The response has to be every entry, printed word for word.

Pixel coordinate grounding data
┌──
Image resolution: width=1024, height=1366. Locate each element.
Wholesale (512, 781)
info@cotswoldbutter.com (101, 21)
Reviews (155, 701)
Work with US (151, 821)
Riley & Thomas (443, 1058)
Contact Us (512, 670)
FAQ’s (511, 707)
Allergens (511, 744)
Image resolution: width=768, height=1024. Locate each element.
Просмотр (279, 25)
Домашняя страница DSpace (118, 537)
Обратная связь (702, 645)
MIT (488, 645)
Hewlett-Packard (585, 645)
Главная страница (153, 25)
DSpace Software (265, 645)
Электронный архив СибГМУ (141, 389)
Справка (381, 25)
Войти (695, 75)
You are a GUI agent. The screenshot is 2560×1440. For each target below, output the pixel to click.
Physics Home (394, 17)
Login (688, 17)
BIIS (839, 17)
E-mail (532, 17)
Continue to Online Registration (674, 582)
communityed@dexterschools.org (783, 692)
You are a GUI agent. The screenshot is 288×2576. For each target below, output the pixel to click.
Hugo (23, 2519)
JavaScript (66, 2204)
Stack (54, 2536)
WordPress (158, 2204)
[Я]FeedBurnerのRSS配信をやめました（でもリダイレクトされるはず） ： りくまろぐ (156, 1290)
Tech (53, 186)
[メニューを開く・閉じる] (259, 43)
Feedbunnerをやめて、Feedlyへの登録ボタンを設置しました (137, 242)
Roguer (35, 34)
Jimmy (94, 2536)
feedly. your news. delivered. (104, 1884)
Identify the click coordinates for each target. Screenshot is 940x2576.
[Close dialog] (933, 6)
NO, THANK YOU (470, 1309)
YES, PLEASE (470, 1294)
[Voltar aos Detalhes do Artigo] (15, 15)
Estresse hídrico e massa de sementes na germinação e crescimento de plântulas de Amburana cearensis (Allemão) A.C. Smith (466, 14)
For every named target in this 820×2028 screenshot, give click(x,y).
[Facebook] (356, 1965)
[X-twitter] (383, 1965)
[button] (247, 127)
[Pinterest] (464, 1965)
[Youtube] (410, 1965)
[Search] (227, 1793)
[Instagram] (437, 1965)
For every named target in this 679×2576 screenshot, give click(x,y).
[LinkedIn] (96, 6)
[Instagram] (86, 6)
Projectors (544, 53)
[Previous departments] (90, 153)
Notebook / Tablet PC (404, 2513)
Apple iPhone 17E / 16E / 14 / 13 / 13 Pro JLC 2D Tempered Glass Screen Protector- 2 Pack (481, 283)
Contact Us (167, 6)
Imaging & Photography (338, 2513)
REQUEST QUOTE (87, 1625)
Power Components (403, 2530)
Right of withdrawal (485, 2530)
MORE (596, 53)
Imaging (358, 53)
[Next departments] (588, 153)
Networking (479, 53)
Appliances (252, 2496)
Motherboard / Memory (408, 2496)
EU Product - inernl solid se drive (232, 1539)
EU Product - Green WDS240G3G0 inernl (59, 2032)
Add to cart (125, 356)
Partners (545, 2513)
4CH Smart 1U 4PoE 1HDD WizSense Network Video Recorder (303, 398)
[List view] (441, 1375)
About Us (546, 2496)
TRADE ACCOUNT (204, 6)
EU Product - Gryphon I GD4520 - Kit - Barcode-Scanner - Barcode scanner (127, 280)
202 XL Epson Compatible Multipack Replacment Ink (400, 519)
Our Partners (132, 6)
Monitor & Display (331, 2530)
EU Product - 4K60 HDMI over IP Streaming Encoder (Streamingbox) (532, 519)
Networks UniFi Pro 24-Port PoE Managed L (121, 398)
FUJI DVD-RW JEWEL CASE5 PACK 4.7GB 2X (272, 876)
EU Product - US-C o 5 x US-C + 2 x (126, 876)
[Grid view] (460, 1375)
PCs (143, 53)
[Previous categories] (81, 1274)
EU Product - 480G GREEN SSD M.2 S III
└──
Result for this task:
Image resolution: width=1024, height=1366. Locate each element.
Wholesale (512, 781)
info@cotswoldbutter.com (101, 21)
Reviews (155, 701)
Work with US (151, 821)
Riley & Thomas (443, 1058)
Contact Us (512, 670)
FAQ’s (511, 707)
Allergens (511, 744)
Image resolution: width=768, height=1024. Locate each element.
Просмотр (279, 25)
Домашняя страница DSpace (118, 537)
Обратная связь (702, 645)
MIT (488, 645)
Hewlett-Packard (585, 645)
Главная страница (153, 25)
DSpace Software (265, 645)
Электронный архив СибГМУ (141, 389)
Справка (381, 25)
Войти (695, 75)
You are a GUI agent. The screenshot is 2560×1440. For each target below, output the pixel to click.
Physics Home (394, 17)
Login (688, 17)
BIIS (839, 17)
E-mail (532, 17)
Continue to Online Registration (674, 582)
communityed@dexterschools.org (783, 692)
You are a GUI agent. The screenshot is 288×2576. For each target below, output the pixel to click.
Hugo (23, 2519)
JavaScript (66, 2204)
Stack (54, 2536)
WordPress (158, 2204)
[Я]FeedBurnerのRSS配信をやめました（でもリダイレクトされるはず） ： りくまろぐ (156, 1290)
Tech (53, 186)
[メニューを開く・閉じる] (259, 43)
Feedbunnerをやめて、Feedlyへの登録ボタンを設置しました (137, 242)
Roguer (35, 34)
Jimmy (94, 2536)
feedly. your news. delivered. (104, 1884)
Identify the click coordinates for each target. Screenshot is 940x2576.
[Close dialog] (933, 6)
NO, THANK YOU (470, 1309)
YES, PLEASE (470, 1294)
[Voltar aos Detalhes do Artigo] (15, 15)
Estresse hídrico e massa de sementes na germinação e crescimento de plântulas de Amburana cearensis (Allemão) A.C. Smith (466, 14)
For every named target in this 820×2028 screenshot, give click(x,y).
[Facebook] (356, 1965)
[X-twitter] (383, 1965)
[button] (247, 127)
[Pinterest] (464, 1965)
[Youtube] (410, 1965)
[Search] (227, 1793)
[Instagram] (437, 1965)
For every named target in this 679×2576 screenshot, give click(x,y).
[LinkedIn] (96, 6)
[Instagram] (86, 6)
Projectors (544, 53)
[Previous departments] (90, 153)
Notebook / Tablet PC (404, 2513)
Apple iPhone 17E / 16E / 14 / 13 / 13 Pro JLC 2D Tempered Glass Screen Protector- 2 Pack (481, 283)
Contact Us (167, 6)
Imaging & Photography (338, 2513)
REQUEST QUOTE (87, 1625)
Power Components (403, 2530)
Right of withdrawal (485, 2530)
MORE (596, 53)
Imaging (358, 53)
[Next departments] (588, 153)
Networking (479, 53)
Appliances (252, 2496)
Motherboard / Memory (408, 2496)
EU Product - inernl solid se drive (232, 1539)
EU Product - Green WDS240G3G0 inernl (59, 2032)
Add to cart (125, 356)
Partners (545, 2513)
4CH Smart 1U 4PoE 1HDD WizSense Network Video Recorder (303, 398)
[List view] (441, 1375)
About Us (546, 2496)
TRADE ACCOUNT (204, 6)
EU Product - Gryphon I GD4520 - Kit - Barcode-Scanner - Barcode scanner (127, 280)
202 XL Epson Compatible Multipack Replacment Ink (400, 519)
Our Partners (132, 6)
Monitor & Display (331, 2530)
EU Product - 4K60 HDMI over IP Streaming Encoder (Streamingbox) (532, 519)
Networks UniFi Pro 24-Port PoE Managed L (121, 398)
FUJI DVD-RW JEWEL CASE5 PACK 4.7GB 2X (272, 876)
EU Product - US-C o 5 x US-C + 2 x (126, 876)
[Grid view] (460, 1375)
PCs (143, 53)
[Previous categories] (81, 1274)
EU Product - 480G GREEN SSD M.2 S III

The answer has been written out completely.